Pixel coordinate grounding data
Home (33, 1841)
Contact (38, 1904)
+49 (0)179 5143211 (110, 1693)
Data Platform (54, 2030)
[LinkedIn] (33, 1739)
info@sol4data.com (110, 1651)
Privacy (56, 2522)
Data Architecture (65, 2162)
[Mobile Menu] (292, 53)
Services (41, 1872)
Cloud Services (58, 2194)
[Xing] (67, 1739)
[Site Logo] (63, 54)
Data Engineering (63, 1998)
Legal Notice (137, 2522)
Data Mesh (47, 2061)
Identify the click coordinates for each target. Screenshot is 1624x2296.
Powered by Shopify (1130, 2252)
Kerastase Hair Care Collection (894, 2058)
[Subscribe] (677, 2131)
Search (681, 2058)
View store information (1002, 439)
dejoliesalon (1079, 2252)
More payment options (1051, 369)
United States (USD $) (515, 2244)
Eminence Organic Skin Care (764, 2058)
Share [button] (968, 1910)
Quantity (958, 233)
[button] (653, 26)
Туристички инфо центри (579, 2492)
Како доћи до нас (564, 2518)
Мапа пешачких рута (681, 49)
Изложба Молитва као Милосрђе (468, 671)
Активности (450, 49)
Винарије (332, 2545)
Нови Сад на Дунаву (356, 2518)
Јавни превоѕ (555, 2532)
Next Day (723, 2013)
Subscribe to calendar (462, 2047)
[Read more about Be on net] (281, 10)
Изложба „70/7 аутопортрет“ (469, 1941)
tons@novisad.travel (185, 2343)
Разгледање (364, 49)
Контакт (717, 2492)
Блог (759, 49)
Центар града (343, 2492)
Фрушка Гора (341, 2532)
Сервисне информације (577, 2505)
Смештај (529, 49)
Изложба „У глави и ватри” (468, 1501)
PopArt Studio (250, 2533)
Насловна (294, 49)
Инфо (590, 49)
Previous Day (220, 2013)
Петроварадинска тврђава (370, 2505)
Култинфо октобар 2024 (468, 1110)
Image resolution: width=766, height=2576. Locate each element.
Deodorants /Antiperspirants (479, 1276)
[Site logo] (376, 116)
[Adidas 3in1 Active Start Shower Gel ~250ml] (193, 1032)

Exercise: What lines above hold the word "Изложба"? Pull each one out.

Solved problem:
Изложба Молитва као Милосрђе (468, 671)
Изложба „70/7 аутопортрет“ (469, 1941)
Изложба „У глави и ватри” (468, 1501)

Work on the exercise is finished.